Friday, November 09, 2007

"Christmas in Wonderland" -- ZERO STARS




Criticizing "Christmas in Wonderland" for being abominable is like giving the retarded, crippled kid in your class an 'F' on his finger-painting: it already has so much working against it, and the parts comprising it made the end result unavoidable, so you feel bad shitting on it, but still, it must be done. With a cast headlined by Patrick Swayze, Chris Kattan, Carmen Electra and an alarmingly fat Tim Curry, I already felt bad for this movie going in; I was willing to cut it some slack and give it some points for good intentions, but alas, it doesn't even have that. This is a completely soulless, incompetently-made piece of shit. It destroys any chance for pleasantly surprising you by being not-so-terrible within its opening minute.

The "plot" as it is, involves a family recently moved to Canada (Swayze is the muscle-shirt-wearing patriarch), and has fallen on hard times monetarily.While the mom is out of town for some reason, Swayze takes his daughter and two sons to the mall where wacky shenanigans ensue. Most of the proceedings revolve around the kids finding a bag of counterfeit money belonging to two criminal brothers, one, a latently homosexual cynic (Chris Kattan) who says things like "Christmas, what a racket," and the other a seemingly autistic, morbidly obese fellow (Preston Lacy, of "Jackass" fame) who just eats donuts and wants to go see Santa.

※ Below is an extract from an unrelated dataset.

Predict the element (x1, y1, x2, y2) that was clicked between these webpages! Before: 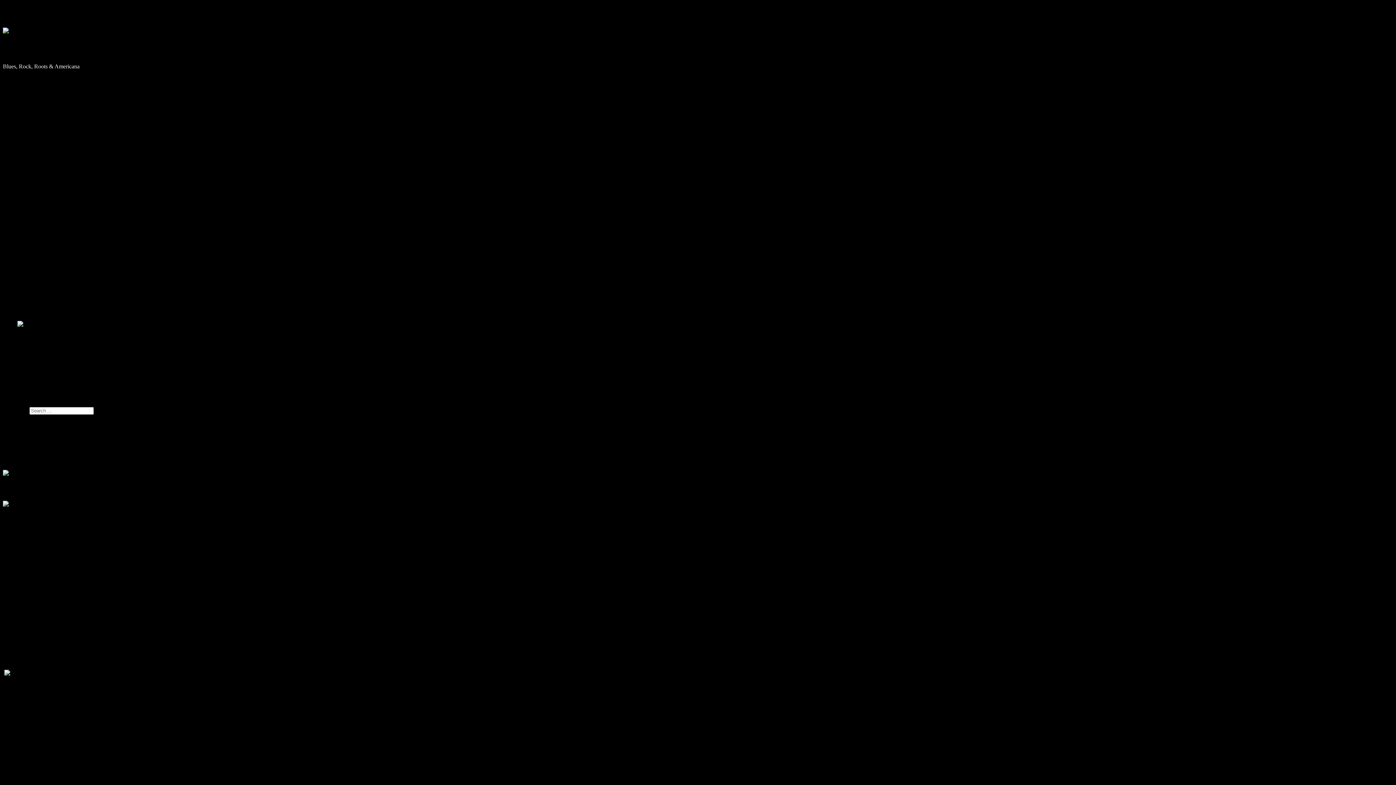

It's ironic that "Christmas in Wonderland" is about a family that can't afford a Christmas, since the production values indicate the filmmakers couldn't afford a movie. Everything on display here is so low-rent, from the opening credits to Swayze's cheap facelift to the Santa costume utilized (he looks more like Dumbledore), that I'm surprised they were able to afford using "Walking on Sunshine" during a hackneyed montage midway through. Hell, they couldn't even afford to use name-brand milk during the kitchen-set scenes; instead, the family is seen drinking from a container with just "MILK" printed on it.

I'll cut "Wonderland" SOME slack and overlook that it blatantly exploits women more than any kids film I can recall (no less than two female characters are used solely as eye candy for our adolescent protagonist), and instead focus on other nearly-as-creepy things about it. The oldest of the three siblings in the movie is portrayed by "Birth" boy Cameron Bright, now disturbingly gone through puberty. I was never a fan of Bright, even in movies like "Thank You for Smoking," but I feel bad for him more than anything else that now that he's lost his cute/creepy kid-ness and gained a deep voice, he'll be confined to cheap junk like this. Needless to say, starring in a Christmas movie with Patrick Swayze is a long way from sharing the screen with Nicole Kidman, Ian McKellen and Aaron Eckhart. Also, I couldn't help noticing that said Dumbledore-esque Santa was one of the creepiest ones on record, continually winking at our leading little girl (Amy Schlagel), and showing up on the family's lawn for *SPOILER!* our surprise, twist "Santa is real!" ending.



There are numerous attempts at comedy here, but they're all the sort of things that would only amuse an especially immature five-year-old, and only if he was really, really high. A sample joke: someone makes a crack about a lobotomy, and the supposedly cute little girl responds, "What's a lobomomy?" Get it?!? She doesn't know how to say words right! It's hilarious AND adorable!

There is literally not one good thing about this movie, and while it may technically be the worst movie of the year, the only reason it won't snag my number one spot is because it didn't actively anger me as much as certain films featuring Eddie Murphy and Adam Sandler did. It's movies like this that actually make me appreciate movies like "The Game Plan." While that may be a generic, awful wasteland that's only intent is to bilk parents out of their hard-earned money, at least it featured some semblance of production value, and set-pieces and dialogue that vaguely resembled jokes. "Christmas in Wonderland," on the other hand, feels like a movie the Pax Family Channel would've made, had they existed in 1983.